How GameBench makes its uncheatable benchmark

December 9, 2013

GameBench-charts-leadCompanies like Samsung, LG, HTC and many others spend millions of dollars on designing and manufacturing Android smartphones. These investments are made based on the projected sales of these devices. For all of the big names this cycle of design, build, and sell is a continuous activity. This development cycle isn’t just limited to the smartphone makers, it is true for the System-on-a-Chip makers including Qualcomm, Samsung, NVIDA, MediaTek and so on. All these companies have a vested interest in the performance of their products because performance (along with features and other quantifiables like power consumption) heavily influences sales.

For example, Samsung has a very popular range of Galaxy devices with probably the most well known being the ‘S’ range. The Galaxy S3 was hugely popular, the S4 did well – but not quite as well as expected, and there are lots of rumors about the next iteration, the Galaxy S5. The problem is that companies like Samsung aren’t beyond a little bit of cheating to boost the sales of their devices.

This year Samsung has been accused of tweaking the Android firmware on their devices to detect benchmark apps like AnTuTu or Quadrant and ensure that the devices run at maximum performance (and worst battery life) while running these tests. This mean that the benchmark results were artificially boosted.

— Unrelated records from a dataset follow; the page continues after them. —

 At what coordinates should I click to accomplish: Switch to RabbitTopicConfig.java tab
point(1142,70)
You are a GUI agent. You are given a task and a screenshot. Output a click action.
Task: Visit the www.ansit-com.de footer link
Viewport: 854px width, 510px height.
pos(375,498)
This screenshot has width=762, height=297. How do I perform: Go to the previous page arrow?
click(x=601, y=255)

Enter stage left GameBench, a new startup company that wants to change benchmarking with an uncheatable benchmark that measures “real world performance.” Since our initial post about GameBench, we have been in contact with the company to find out more about how they plan to make these results reflect real world performance.

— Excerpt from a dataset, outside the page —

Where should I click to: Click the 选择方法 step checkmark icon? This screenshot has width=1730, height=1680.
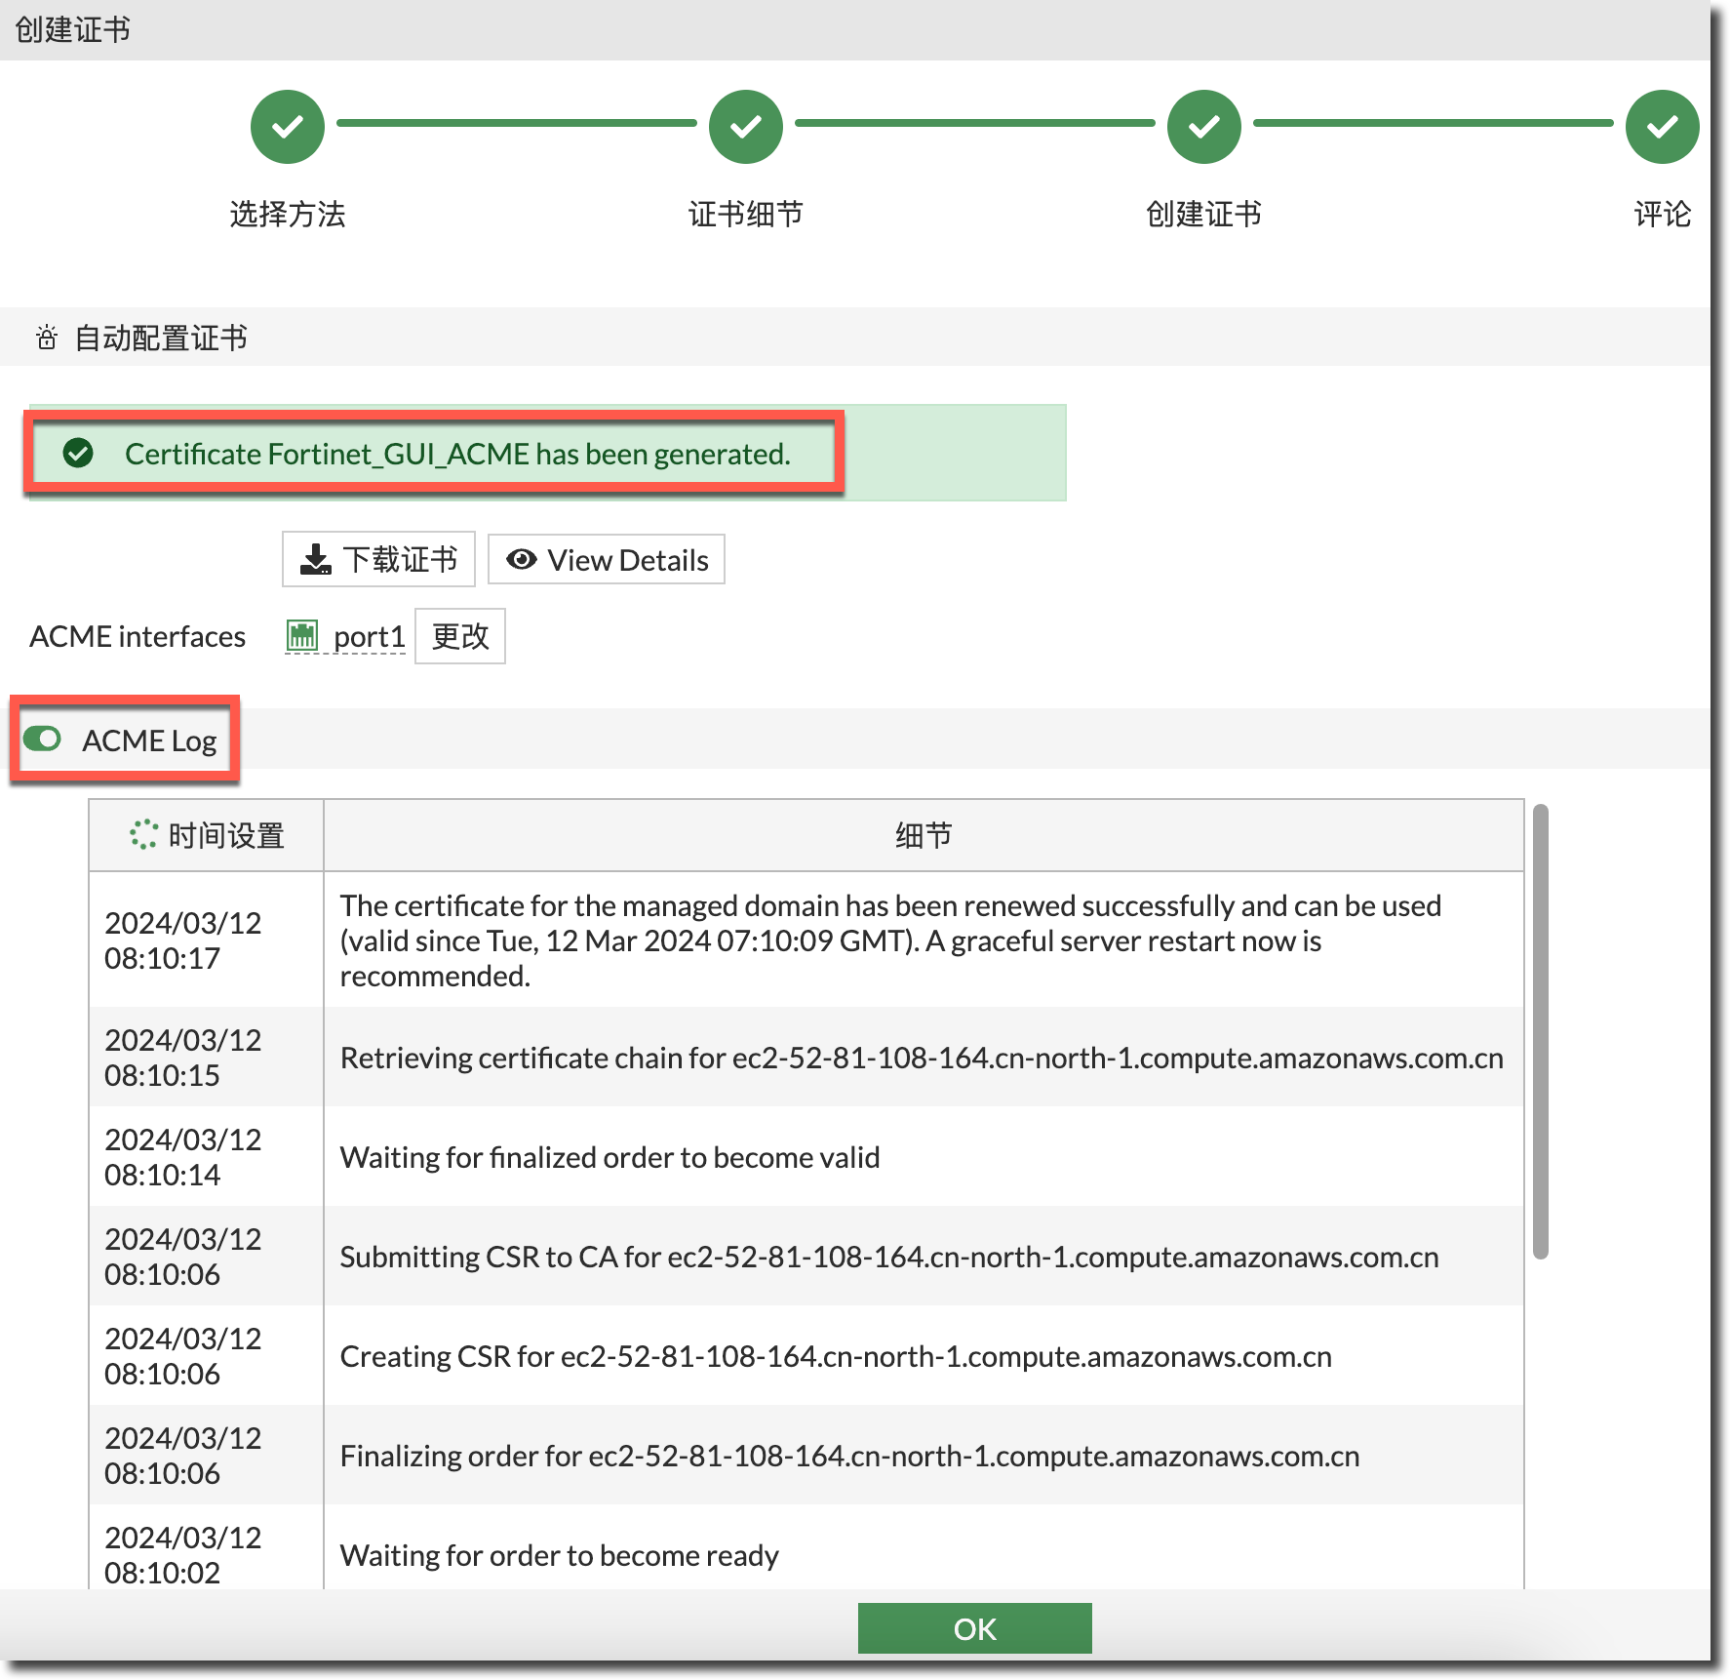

The first big difference about GameBench is that it uses real world games not synthetic tests. Since 70% of app revenue comes from games and nearly one third of the time users spend on their devices is actually spent playing games, it makes sense to measure how well a device plays those games, not how well it can run an artificial benchmark. GameBench picks multiple game genres such as first-person-shooter (FPS), racing games and running games. The list of games is a secret and changes with the market. The games are download from within the GameBench app, which runs non-invasively in the background and the devices are tested using several game testers (amateurs, intermediate and power gamers). Just to make sure that one of the big companies aren’t influencing one of the testers, these are also changed on a regular basis.

During the benchmarking phase the devices are tested for performance and battery life. If a manufacturer somehow did manage to artificially boosts the performance during a test it would reflect on the battery life which would dent the overall score.

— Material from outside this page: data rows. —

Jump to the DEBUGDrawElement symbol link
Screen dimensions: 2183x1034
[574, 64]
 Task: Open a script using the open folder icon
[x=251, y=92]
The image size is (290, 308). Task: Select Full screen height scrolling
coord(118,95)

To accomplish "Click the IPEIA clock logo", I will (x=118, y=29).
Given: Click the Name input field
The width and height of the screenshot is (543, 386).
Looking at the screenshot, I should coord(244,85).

The devices are used as they come out-of-the-box. There is no rooting needed and the tests are even performed at a controlled temperature to ensure that the battery life testing is completely fair.

The results of the testing has two purposes. First GameBench works with app developers, SoC makers and device manufacturers to help them increase the overall performance but without revealing the specifics about which games are used. The benchmarking collects lots of data which is useful for developers and can help them get that extra few percentage points of performance or decrease battery consumption.

gamebench-s4-htc-one-overall-score

Also the company publishes an overall score which is ranked on a curve taking into account several factors and not just the raw frame rate. The first official score to be released by the company is the comparison of the Snapdragon 600 versions of the Galaxy S4 and the HTC One along with the Lenovo K900. The S4 won with an overall score of 3696 while the HTC One scored 2840. That means that in the real world, taking into account performance and battery life, the S4 is 30 percent better at playing games that the HTC One!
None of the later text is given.